[WHAT YOU NEED TO DO] Scan the data below. Pull out each line where "notification" occurs.

[Stored data entries]
------------------------------------------------------------

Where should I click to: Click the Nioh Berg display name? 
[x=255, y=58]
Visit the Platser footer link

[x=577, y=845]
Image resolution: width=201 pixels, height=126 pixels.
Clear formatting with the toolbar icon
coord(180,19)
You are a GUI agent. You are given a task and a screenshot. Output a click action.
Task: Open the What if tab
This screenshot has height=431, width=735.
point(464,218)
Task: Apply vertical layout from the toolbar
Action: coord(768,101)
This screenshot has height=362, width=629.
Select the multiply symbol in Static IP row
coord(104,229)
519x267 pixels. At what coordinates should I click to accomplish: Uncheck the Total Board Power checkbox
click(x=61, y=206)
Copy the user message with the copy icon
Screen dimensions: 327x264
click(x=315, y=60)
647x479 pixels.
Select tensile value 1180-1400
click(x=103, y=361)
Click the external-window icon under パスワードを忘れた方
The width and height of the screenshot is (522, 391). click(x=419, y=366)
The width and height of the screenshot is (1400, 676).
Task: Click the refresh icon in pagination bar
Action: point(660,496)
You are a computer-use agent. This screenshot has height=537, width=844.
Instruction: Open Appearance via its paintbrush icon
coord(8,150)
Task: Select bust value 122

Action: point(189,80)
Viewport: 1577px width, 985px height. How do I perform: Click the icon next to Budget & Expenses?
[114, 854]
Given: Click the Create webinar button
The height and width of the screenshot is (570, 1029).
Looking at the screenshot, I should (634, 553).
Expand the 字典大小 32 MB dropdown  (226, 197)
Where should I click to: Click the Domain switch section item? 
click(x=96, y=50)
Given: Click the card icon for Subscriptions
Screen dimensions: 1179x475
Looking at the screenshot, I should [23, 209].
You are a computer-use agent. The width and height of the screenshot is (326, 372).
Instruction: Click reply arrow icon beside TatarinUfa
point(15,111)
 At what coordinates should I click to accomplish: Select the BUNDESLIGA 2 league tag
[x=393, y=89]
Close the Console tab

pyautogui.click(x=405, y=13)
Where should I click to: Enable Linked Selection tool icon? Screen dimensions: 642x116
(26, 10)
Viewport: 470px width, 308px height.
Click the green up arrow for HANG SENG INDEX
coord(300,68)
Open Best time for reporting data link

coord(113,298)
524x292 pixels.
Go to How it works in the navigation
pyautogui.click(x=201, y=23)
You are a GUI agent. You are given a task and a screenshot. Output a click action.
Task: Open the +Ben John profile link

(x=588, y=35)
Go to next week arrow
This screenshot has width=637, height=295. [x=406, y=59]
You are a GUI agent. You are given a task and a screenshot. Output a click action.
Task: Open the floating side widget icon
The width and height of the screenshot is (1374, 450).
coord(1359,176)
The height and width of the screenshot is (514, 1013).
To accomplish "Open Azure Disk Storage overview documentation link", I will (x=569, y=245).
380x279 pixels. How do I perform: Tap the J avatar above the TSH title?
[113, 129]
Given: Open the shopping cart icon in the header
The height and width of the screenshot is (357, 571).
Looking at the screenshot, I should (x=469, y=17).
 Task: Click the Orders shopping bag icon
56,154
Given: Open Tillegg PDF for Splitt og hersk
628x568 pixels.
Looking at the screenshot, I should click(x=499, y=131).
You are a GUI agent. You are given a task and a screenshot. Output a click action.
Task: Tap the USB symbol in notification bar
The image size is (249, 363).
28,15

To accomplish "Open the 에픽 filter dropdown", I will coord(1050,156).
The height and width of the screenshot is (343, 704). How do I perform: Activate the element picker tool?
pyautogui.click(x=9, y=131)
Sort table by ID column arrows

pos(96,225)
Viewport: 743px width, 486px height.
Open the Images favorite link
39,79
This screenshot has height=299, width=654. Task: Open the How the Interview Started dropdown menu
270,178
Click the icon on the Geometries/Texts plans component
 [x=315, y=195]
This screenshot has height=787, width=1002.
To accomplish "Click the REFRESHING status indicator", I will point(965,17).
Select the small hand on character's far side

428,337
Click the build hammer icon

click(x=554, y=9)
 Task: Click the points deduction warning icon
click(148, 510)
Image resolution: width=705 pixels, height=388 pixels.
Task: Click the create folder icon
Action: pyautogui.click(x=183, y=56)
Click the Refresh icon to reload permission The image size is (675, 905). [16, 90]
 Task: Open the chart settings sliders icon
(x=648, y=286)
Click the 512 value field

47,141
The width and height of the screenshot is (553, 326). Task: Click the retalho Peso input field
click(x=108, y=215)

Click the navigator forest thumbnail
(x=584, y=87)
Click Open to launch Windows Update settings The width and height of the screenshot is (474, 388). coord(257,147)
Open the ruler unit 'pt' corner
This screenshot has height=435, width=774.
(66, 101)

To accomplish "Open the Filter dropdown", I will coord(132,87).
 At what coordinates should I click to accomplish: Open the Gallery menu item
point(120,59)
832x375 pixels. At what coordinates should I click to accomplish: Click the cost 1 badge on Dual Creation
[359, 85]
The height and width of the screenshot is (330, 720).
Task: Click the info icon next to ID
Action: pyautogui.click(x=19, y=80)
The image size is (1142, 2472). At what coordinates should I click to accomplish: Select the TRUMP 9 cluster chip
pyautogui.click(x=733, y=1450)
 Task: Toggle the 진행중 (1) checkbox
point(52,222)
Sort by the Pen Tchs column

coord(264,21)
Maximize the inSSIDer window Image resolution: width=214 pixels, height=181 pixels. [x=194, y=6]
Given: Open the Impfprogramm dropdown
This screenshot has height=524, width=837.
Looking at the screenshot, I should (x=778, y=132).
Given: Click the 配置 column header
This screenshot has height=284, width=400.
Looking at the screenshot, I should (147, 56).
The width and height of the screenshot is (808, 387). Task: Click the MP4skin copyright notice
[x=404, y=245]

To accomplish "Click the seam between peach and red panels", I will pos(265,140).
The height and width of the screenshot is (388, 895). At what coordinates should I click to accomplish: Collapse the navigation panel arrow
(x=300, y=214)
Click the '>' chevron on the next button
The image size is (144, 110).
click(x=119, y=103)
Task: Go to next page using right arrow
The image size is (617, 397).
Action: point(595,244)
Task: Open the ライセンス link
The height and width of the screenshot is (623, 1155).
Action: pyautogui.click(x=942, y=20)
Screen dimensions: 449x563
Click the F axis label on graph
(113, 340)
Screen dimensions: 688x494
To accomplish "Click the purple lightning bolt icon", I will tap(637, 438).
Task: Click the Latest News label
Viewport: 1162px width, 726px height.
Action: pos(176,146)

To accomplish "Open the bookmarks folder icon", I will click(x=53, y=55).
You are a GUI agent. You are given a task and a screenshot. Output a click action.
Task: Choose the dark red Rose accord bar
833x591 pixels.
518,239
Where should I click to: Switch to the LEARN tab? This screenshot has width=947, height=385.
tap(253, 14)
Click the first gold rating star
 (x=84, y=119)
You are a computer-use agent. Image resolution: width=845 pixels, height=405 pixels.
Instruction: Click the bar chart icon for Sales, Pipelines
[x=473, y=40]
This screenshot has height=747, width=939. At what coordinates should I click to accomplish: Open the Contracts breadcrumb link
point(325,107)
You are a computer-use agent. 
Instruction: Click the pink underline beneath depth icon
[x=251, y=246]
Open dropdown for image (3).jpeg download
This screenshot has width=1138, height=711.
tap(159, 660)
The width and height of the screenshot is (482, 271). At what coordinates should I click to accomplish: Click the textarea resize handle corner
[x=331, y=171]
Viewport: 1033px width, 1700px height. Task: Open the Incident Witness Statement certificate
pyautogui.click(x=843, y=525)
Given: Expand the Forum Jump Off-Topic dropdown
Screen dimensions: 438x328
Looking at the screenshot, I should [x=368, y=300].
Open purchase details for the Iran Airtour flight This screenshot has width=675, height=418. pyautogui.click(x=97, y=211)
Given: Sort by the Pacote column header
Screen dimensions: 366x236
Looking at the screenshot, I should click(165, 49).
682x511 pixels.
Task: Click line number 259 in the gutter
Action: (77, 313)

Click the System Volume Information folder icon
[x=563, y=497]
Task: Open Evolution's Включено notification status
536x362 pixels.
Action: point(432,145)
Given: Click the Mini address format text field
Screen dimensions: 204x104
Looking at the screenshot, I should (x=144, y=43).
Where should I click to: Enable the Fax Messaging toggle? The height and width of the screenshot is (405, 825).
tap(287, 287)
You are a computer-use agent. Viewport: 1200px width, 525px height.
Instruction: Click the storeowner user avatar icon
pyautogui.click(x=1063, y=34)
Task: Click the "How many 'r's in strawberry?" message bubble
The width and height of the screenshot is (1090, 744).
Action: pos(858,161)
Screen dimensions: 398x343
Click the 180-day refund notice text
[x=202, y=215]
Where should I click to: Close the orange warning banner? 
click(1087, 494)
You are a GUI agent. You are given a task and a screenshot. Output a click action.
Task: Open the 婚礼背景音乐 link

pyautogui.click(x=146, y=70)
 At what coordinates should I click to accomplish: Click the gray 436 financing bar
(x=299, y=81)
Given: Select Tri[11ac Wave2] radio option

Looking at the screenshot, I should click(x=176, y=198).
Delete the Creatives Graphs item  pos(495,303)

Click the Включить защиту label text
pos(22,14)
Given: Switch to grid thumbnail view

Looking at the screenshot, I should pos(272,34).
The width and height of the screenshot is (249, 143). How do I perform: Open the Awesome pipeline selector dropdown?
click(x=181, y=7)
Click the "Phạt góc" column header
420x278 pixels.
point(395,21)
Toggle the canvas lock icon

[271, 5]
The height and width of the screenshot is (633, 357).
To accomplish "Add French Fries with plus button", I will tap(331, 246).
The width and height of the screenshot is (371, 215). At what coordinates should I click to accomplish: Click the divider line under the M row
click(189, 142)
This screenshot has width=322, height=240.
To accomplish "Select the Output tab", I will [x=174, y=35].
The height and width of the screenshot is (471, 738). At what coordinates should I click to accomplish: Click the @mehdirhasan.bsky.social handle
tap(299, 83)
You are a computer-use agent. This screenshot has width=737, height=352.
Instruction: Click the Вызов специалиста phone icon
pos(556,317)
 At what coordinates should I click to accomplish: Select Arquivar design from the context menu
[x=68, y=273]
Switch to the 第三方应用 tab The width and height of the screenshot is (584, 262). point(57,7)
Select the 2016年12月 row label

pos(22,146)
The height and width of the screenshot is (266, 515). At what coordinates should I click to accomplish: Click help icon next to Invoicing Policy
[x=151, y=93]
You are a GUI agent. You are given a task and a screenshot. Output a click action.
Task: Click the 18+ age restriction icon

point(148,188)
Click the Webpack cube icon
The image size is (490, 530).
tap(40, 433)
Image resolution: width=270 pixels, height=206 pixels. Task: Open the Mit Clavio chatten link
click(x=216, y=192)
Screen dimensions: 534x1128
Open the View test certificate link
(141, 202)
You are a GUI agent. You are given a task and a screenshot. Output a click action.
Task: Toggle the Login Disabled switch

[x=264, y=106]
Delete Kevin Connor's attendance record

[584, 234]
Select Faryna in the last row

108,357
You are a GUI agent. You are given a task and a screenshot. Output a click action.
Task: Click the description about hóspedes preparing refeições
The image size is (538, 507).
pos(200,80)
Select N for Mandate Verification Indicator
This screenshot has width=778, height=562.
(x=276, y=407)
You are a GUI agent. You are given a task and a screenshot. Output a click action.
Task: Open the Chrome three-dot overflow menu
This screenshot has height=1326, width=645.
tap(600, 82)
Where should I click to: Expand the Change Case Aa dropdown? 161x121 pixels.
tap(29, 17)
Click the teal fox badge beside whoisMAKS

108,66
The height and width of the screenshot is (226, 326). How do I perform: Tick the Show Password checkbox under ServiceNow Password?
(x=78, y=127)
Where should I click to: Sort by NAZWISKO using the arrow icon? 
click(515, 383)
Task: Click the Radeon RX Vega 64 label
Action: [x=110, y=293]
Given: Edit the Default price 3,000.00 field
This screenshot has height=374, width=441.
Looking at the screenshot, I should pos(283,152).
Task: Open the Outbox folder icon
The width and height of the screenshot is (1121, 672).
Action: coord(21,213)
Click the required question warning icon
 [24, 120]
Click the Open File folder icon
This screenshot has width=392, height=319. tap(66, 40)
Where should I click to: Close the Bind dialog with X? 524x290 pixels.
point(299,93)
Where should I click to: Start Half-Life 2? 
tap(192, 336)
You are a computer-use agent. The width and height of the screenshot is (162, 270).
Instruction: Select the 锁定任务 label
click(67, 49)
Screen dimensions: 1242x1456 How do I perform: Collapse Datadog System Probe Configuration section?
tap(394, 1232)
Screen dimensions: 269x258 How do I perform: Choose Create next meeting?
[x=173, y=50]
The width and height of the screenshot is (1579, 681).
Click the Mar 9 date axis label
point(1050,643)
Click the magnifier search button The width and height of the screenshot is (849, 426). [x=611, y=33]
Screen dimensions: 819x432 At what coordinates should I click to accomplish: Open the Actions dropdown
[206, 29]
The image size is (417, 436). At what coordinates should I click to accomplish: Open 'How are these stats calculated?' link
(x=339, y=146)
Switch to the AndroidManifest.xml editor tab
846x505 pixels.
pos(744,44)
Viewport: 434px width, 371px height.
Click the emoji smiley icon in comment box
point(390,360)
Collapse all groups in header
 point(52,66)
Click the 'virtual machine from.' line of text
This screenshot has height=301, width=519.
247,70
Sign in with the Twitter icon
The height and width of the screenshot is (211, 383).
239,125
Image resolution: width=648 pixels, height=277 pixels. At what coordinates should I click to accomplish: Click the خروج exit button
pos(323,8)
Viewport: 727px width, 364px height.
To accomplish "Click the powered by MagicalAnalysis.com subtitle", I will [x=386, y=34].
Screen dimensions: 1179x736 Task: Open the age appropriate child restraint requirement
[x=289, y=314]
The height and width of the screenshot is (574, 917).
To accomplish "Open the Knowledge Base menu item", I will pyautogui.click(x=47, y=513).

------------------------------------------------------------

[ANSWER SECTION]
Task: Tap the USB symbol in notification bar
Task: Open Evolution's Включено notification status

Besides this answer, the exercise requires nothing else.